According to Middle East Reports, this magazine strips musicians like Cheb Khaled and activist poets of their political content, certainly of anything pro-Palestinian, even misrepresenting New York’s own Suheir Hammad's work; “Hi attempts to present Hammad as just another pop Arab artist who is gaining popularity in the US. The charged racial context of her Arab-American poetry is literally whitewashed by scribes under the supervision of the State Department.”

The magazine editors claim that selling “American” culture— in a happy, secular media version— is, “a new phenomenon in the Arab world…. a lifestyle magazine that doesn't touch on the political." While this claim is debatable—there are many western influenced magazines, TV shows, movies-- obviously this is a very political approach in itself. (see www.himag.com).

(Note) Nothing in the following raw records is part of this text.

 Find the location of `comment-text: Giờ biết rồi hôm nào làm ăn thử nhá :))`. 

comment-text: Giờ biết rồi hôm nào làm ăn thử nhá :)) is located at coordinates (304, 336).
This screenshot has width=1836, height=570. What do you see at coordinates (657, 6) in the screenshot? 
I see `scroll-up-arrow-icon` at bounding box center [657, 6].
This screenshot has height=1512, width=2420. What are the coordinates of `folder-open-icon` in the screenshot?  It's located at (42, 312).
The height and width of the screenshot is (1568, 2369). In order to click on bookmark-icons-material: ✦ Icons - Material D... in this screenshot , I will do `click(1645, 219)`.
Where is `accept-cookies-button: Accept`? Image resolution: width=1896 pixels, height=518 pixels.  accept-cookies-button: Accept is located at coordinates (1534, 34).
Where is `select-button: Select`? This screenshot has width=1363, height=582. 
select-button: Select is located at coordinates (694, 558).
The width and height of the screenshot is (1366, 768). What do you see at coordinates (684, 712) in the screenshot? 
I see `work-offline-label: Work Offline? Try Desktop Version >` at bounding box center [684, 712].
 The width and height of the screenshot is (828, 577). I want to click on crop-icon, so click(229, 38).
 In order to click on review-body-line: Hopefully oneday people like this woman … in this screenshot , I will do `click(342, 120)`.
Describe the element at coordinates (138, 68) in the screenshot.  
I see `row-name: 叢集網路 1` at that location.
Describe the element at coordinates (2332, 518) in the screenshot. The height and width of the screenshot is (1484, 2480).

Yet at a time when the US should be engaging in honest dialogue about ideas it instead substitutes the media equivalent of bread and circuses. "The problem with young Arabs is not how they perceive U.S. culture or the American way of life," says Professor Mohammed Nawawy, quoted in an Islam On line article. "They're watching American movies and wearing American jeans and lining up to get visas to come to the United States. The problem is how they perceive United States foreign policy, and that can only be changed by actions on the ground in Iraq and Israel," he added. May Muslim youth find their Truth without compulsion; even if it is an imperfect, personal truth to start. We can do much better without the brainwashing of “Joe” Camel or of “Sam” bin Laden. May Allah guide us all to his freedom from Iftar to Suhur, from Maghreb to the sweet peace of Fajr.